**Text section**
————————

What Treatments Are Most Effective for Patients With Brain Metastases?
Dr. Langer:
So brain metastases – really, at one point, were the “bête noir” of treatment. Again, if you go back 20 years, folks diagnosed with brain metastases had extraordinarily poor survival rates. Our only treatment paradigm back then was whole-brain radiation. In the last 10 to 15 years, stereotactic radiation; very focal radiation, multiple beams all converging on separate tumors have become the standard of practice, at least when lung cancer is metastatic to the brain, specifically non-small cell.
And that has coincided with what I consider to be a revolution in how we manage folks who do develop brain metastasis. Number one, the therapies are much more focal and much more effective locally. And number two, and just as importantly, we're sparing a lot of the cognitive damage that used to occur standardly with whole-brain radiation. Whole-brain radiation's still our backup if necessary, but we try ideally to defer it or not implement it if we can.

————————

**Data for analysis**
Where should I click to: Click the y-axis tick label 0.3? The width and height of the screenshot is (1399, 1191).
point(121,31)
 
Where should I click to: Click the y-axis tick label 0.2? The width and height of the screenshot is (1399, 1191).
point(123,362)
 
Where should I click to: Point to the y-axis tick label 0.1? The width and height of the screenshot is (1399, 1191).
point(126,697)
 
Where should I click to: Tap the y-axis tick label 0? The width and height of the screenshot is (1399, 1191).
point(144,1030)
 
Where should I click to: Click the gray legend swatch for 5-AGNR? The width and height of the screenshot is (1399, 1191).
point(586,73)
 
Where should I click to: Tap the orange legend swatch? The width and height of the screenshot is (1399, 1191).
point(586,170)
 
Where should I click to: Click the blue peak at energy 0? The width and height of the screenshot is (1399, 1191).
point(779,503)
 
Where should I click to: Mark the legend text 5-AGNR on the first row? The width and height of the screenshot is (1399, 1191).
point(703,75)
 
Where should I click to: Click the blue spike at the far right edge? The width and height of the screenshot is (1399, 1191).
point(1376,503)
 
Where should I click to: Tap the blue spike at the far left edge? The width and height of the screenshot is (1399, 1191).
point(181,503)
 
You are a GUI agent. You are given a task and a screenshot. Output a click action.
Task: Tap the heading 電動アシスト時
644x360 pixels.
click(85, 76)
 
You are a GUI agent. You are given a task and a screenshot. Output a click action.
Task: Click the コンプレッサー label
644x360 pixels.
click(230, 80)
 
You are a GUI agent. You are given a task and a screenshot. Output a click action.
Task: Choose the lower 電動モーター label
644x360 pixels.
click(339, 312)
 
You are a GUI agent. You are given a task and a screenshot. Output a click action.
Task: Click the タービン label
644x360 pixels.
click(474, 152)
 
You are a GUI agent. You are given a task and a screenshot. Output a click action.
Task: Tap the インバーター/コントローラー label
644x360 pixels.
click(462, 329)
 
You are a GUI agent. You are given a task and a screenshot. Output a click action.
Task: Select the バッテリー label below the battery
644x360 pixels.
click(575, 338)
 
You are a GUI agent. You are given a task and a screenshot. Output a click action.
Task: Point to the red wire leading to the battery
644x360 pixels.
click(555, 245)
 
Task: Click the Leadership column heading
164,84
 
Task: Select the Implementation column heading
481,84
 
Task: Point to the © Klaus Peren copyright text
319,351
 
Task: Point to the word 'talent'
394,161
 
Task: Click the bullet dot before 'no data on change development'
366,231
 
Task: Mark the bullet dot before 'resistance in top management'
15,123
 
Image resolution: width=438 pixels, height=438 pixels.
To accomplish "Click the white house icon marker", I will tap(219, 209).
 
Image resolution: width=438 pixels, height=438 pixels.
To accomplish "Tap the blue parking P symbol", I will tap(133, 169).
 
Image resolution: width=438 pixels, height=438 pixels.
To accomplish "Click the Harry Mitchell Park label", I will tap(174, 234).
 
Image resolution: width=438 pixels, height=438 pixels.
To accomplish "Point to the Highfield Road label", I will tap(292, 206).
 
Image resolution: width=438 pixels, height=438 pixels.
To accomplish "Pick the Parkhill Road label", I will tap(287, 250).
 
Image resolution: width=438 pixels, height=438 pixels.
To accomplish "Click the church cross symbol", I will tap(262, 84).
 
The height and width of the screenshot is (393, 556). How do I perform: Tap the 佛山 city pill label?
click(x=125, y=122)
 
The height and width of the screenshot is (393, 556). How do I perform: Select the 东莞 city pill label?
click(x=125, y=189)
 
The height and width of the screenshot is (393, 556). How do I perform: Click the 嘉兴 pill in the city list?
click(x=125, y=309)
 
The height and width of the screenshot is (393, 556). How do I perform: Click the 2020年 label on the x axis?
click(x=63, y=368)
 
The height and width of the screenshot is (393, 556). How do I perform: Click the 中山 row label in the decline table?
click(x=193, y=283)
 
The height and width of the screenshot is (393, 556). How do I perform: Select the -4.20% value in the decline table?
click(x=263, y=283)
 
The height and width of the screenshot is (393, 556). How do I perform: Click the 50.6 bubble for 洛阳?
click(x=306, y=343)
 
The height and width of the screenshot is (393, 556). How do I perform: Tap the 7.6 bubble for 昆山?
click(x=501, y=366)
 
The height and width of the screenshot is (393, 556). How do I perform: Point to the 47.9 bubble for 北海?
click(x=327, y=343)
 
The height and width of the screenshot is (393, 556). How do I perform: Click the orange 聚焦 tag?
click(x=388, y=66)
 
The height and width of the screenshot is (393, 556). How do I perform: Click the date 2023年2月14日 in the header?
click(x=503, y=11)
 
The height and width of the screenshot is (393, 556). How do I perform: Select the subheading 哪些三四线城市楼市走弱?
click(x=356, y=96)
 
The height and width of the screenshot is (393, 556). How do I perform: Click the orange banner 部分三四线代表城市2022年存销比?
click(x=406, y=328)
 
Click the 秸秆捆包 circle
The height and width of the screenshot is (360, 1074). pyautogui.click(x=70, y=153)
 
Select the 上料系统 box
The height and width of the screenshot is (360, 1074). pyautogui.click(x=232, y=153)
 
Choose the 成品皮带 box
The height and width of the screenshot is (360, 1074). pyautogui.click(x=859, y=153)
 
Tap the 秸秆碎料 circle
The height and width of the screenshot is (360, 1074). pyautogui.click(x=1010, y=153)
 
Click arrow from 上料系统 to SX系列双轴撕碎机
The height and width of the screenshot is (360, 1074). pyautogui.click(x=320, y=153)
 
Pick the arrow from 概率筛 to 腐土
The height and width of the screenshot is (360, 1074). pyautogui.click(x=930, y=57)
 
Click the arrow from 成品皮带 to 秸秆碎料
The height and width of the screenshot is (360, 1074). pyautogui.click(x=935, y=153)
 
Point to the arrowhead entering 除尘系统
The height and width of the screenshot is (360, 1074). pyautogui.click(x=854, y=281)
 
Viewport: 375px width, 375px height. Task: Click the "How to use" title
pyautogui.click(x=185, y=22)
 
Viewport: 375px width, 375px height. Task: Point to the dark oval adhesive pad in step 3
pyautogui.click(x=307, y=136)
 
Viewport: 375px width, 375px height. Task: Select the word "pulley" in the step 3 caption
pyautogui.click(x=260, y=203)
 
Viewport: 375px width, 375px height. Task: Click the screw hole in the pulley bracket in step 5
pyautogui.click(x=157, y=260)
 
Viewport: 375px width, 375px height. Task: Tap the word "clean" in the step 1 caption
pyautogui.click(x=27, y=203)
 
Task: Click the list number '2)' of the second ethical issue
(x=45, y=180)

————————

**Exercise instructions**
Pick up the discussion of treating brain metastases after its last sentence and write the next part. The entries have nothing to do with the text on brain metastases.

**Output for this task**
That's part of the excitement. And at Penn, at least, we have four dedicated radiation oncologists who strictly deal with brain metastases or tumors that originate in the brain. Unfortunately, brain involvement is quite commonplace. And ironically, as patients are living longer, we're seeing more and more of this because the brain can often act as a sanctuary site. Tumors can grow in the brain, even if they're responding systemically, or what we call extracranially, outside the brain.
The other important point is that many of the targeted therapies that have developed over the last 10 to 12 years can cross the blood-brain barrier, and actually penetrate into the brain, and shrink tumors in the brain. And again, another perfect example is osimertinib, commercially known as Tagrisso. When it was compared to first-generation drugs, erlotinib (Tarceva), [inaudible 00:02:18]. Not only did it double that progression-free interval I talked about, and actually improved survival, but it had far better brain penetrance.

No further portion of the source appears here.